Ao estudarem o tema atinente aos poderes da Administração Pública, os amigos João e Miguel estavam debatendo a viabilidade de delegação do poder de polícia para entidades integrantes da Administração Indireta, notadamente com relação à fase de sancionamento. Diante dessa situação hipotética, à luz da orientação do Supremo Tribunal Federal, os amigos concluíram corretamente que
- A)é possível a delegação da fase de sancionamento, mediante lei, apenas para as pessoas jurídicas de direito público que integram a Administração Indireta.
Incorreta. A tese do STF não se limita a pessoas jurídicas de direito público.
- B)não é possível a delegação da fase de sancionamento para as organizações sociais, enquanto entidades integrantes da Administração Indireta.
Incorreta. Organizações sociais não integram a Administração Indireta; a alternativa não responde ao ponto central.

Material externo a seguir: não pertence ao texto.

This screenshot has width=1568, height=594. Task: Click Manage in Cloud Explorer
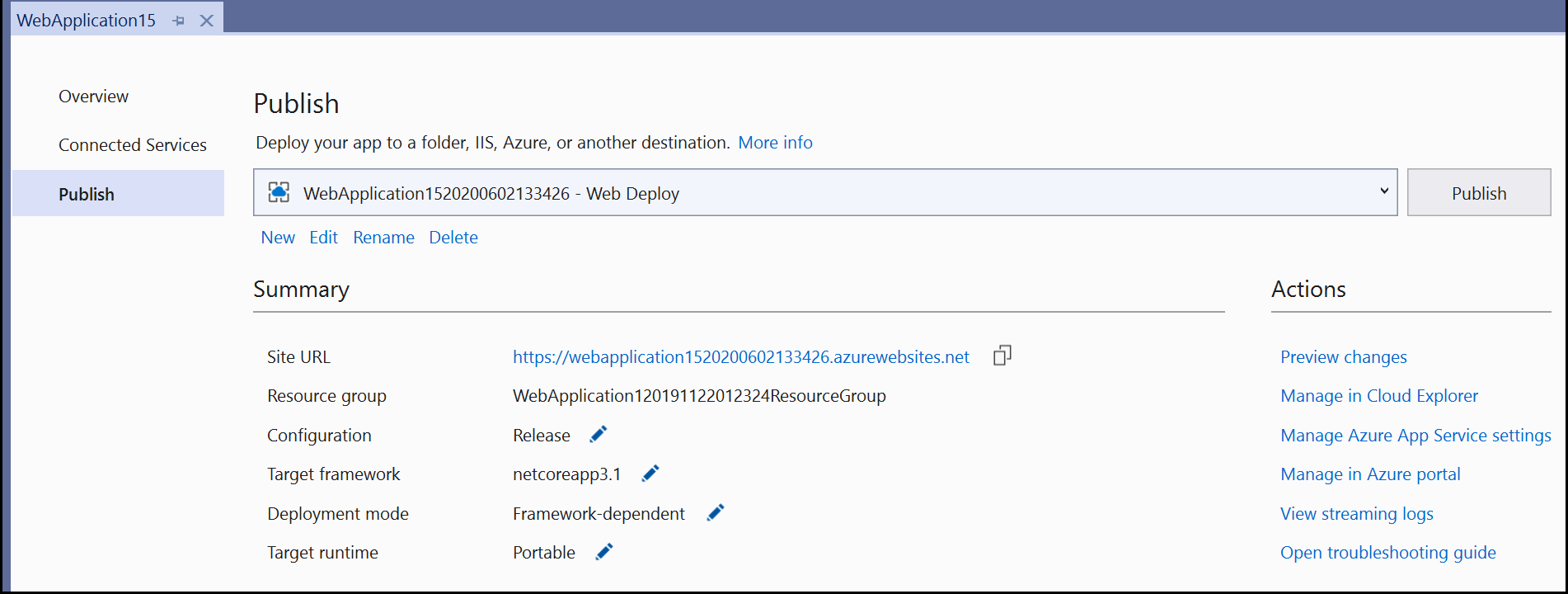(1378, 396)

- C)é possível a delegação da fase de sancionamento, mediante lei, para todas as entidades de direito privado integrantes da Administração Indireta, inclusive as autarquias.

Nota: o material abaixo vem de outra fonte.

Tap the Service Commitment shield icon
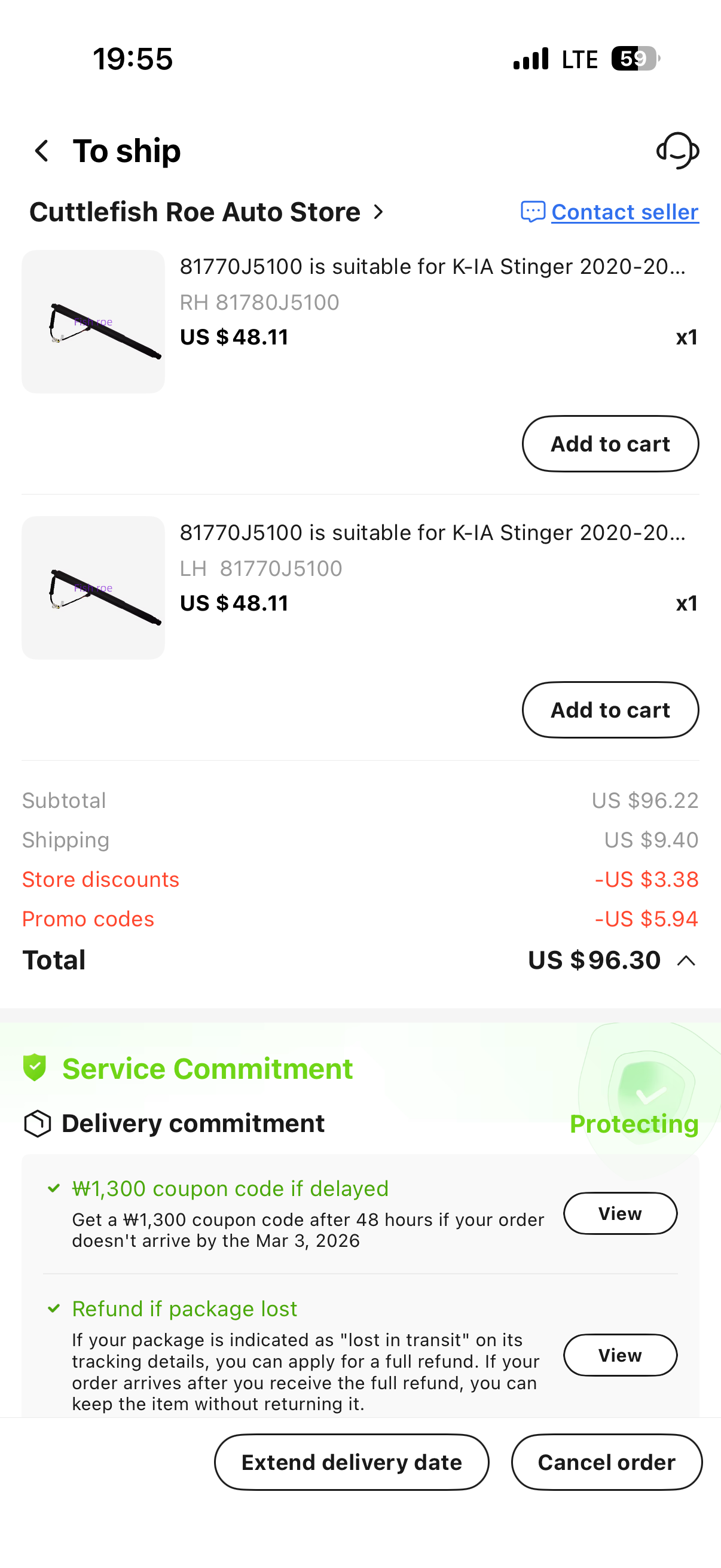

Incorreta. Não se admite para todas as entidades privadas indistintamente, e autarquia é pessoa de direito público.
- D)não é possível a delegação da fase de sancionamento para nenhuma entidade integrante da Administração Indireta.
Incorreta. O STF admite delegação em hipóteses específicas.

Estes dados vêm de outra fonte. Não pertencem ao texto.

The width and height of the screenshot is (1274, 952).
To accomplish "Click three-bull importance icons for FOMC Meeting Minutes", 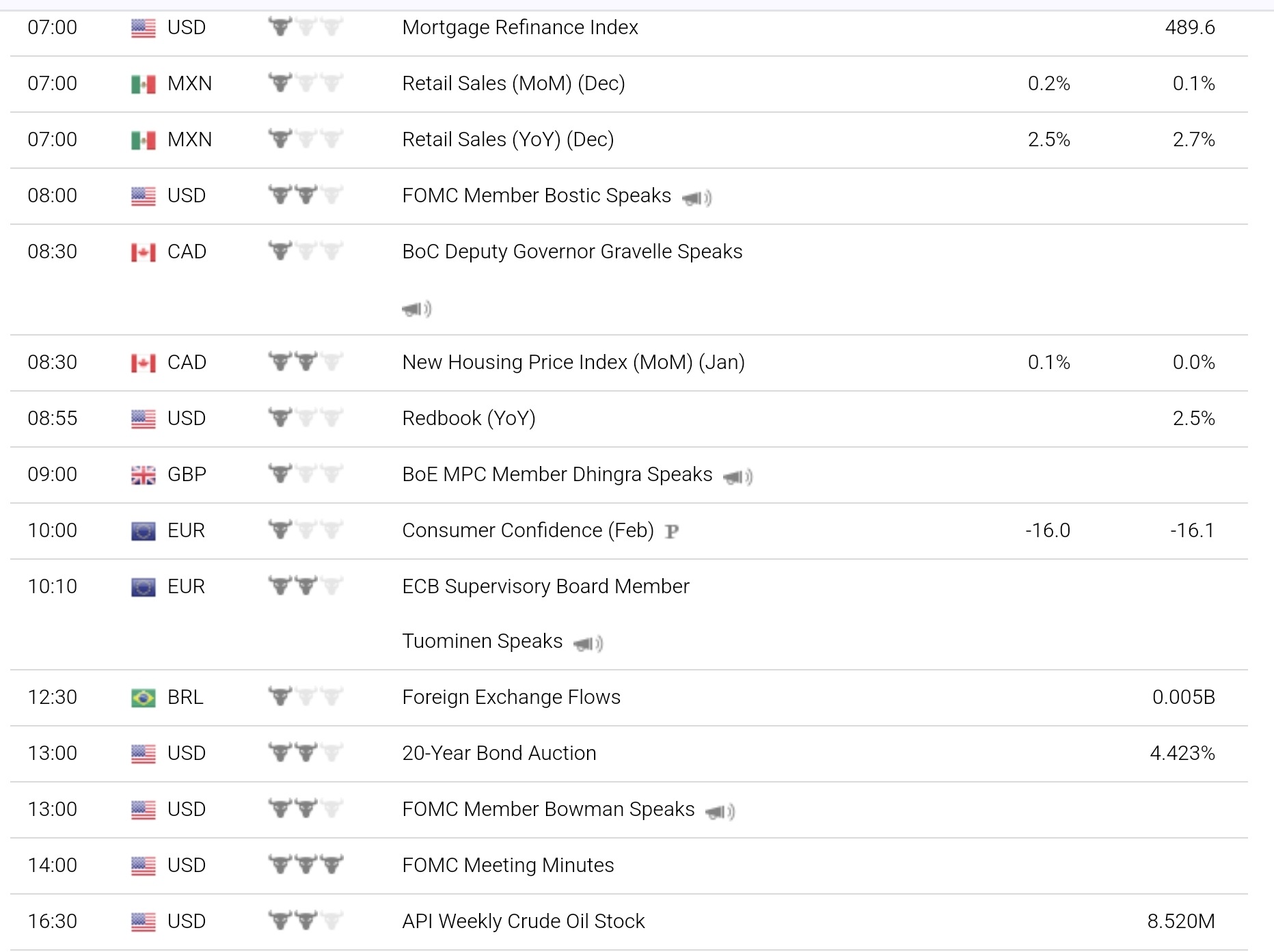I will pos(305,865).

- E)é possível a delegação da fase de sancionamento, mediante lei, para as empresas públicas que realizem serviço público em regime não concorrencial, ainda que pessoas jurídicas de direito privado integrantes da Administração Indireta.
Correta. Empresa pública prestadora de serviço público não concorrencial pode receber delegação legal da fase sancionatória.
Gabarito: E
O STF admite delegação do poder de polícia, inclusive da fase sancionatória, por lei, a pessoa jurídica de direito privado da Administração Indireta que preste serviço público em regime não concorrencial e tenha capital majoritariamente público.